### Task
Look through the entries below and copy exactly the part that begins with the line containing "Click the Advanced search options title" and ends with the line containing "Given: Open the". Do not copy the pictures.

(Beginning of Data shown)

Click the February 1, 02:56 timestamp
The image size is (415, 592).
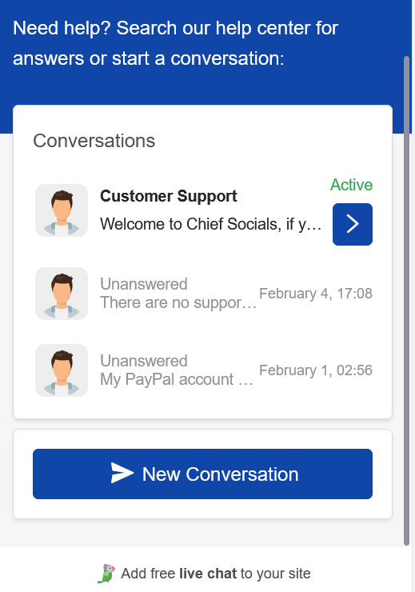tap(316, 370)
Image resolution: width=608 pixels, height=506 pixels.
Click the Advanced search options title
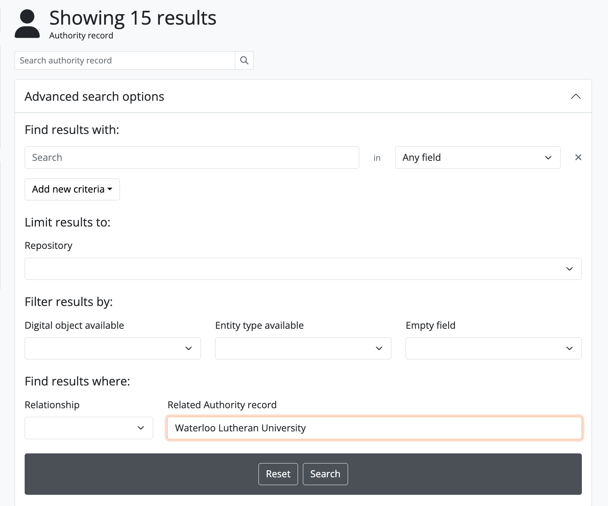pos(94,97)
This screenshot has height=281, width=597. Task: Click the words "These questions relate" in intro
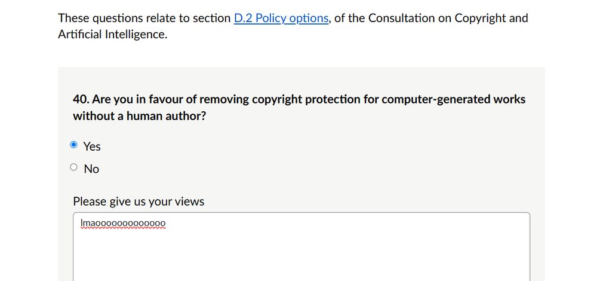point(116,18)
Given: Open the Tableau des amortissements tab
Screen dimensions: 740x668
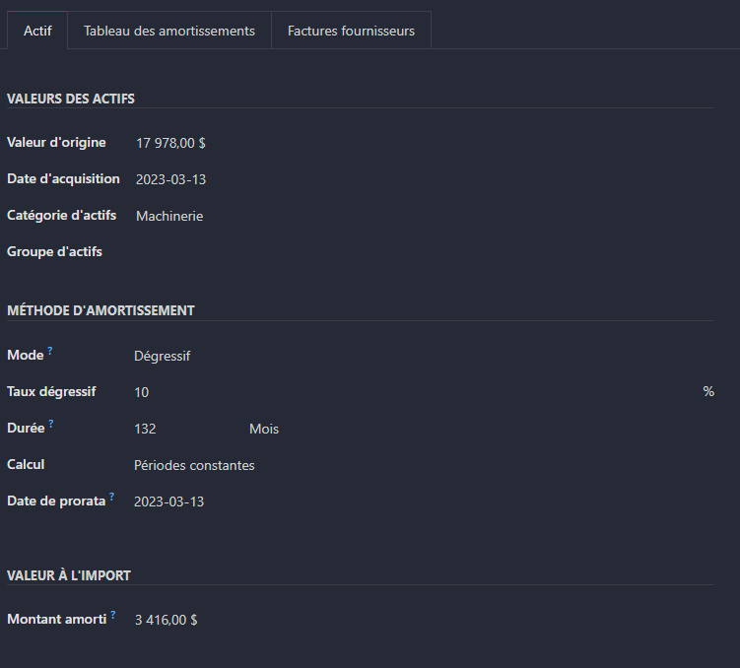Looking at the screenshot, I should pyautogui.click(x=169, y=31).
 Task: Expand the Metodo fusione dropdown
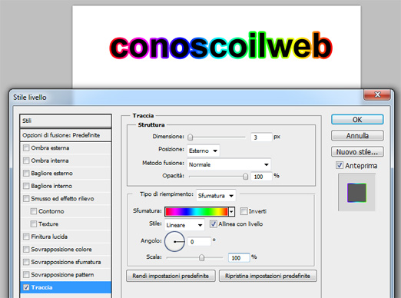pyautogui.click(x=229, y=164)
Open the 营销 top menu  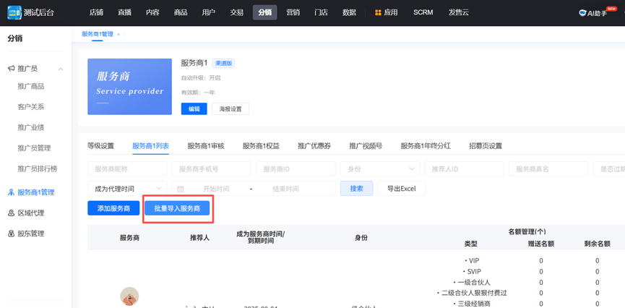pyautogui.click(x=293, y=12)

(End of Data shown)

### Response below
Click the Advanced search options title
pos(94,97)
This screenshot has height=281, width=597. Task: Click the words "These questions relate" in intro
point(116,18)
Given: Open the Tableau des amortissements tab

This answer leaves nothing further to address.